→ **Given data**:
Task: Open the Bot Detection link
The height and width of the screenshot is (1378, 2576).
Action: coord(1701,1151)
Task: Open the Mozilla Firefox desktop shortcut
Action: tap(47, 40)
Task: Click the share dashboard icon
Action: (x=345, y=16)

→ **The task**:
Format each line of the material above as one string in a JSON list, omitting blank lines.

→ **Task result**:
[
  "Task: Open the Bot Detection link",
  "The height and width of the screenshot is (1378, 2576).",
  "Action: coord(1701,1151)",
  "Task: Open the Mozilla Firefox desktop shortcut",
  "Action: tap(47, 40)",
  "Task: Click the share dashboard icon",
  "Action: (x=345, y=16)"
]